Personal Peanut Butter Pies

For years, my son’s birthday cake request has actually been a pie — Peanut Butter Pie, to be exact. And this is quite a pie–silky, indulgent, incredibly rich, and good enough to have for a special day that comes only once a year.
This year, I decided to try something a little different. Instead of making one large pie, and having leftovers tempt us from the fridge for days, I decided to modify the recipe to make 4 personal-size mini-pies. Perfect! I used a jumbo muffin pan for these. If you’d like to make smaller pies, use a regular-size muffin pan. If you want to make one 9-inch pie, just double this recipe.

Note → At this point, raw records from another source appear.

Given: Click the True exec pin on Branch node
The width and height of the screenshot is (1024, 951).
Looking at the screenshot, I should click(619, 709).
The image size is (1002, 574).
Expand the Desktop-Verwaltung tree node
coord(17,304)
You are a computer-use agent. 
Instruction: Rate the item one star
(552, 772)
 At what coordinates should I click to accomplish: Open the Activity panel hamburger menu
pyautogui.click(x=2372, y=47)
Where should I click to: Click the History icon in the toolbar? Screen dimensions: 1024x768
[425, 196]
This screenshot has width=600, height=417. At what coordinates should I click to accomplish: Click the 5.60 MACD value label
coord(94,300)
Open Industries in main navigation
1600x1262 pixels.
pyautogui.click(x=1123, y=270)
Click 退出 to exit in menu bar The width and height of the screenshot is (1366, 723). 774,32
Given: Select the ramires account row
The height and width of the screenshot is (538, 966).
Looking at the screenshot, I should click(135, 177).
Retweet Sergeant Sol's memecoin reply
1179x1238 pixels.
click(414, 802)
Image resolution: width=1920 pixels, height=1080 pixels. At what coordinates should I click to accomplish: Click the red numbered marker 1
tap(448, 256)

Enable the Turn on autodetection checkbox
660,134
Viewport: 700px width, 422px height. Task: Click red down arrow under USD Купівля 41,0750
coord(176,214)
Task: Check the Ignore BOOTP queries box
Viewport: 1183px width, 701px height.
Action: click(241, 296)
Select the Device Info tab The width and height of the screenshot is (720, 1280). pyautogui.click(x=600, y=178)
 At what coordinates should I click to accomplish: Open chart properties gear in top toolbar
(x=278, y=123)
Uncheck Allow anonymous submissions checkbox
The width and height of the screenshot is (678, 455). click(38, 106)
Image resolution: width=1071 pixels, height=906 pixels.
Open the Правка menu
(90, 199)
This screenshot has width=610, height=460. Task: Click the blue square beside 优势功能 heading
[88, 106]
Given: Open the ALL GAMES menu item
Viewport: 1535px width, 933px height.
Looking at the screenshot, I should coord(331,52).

Kids can help in various ways with this. Younger children can crush the cookies for the crust by placing them in a resealable plastic bag, sealing it, then rolling over it with a rolling pin. Older children can make the filling. My 12-year-old piping-bag whiz had a ball filling these.
Personal Peanut Butter Pies
For crust:
- 12 chocolate sandwich cookies, crushed
- 5 tablespoons butter, melted (no substitutes)
For peanut butter cream filling:
- 1 3-ounce package light cream cheese, at room temp
- 1/2 cup creamy peanut butter
- 1/2 cup sugar
- 1 1/2 teaspoons butter, at room temp
- 1/2 teaspoon vanilla extract
- 1/2 cup heavy cream, whipped and chilled
- Crushed cookie crumbs for decoration, if desired
Spray 4 jumbo muffin cups with nonstick cooking spray. Line with 2-inch by 6-inch strips of waxed paper or parchment paper (these will help you remove the pies from the pan later).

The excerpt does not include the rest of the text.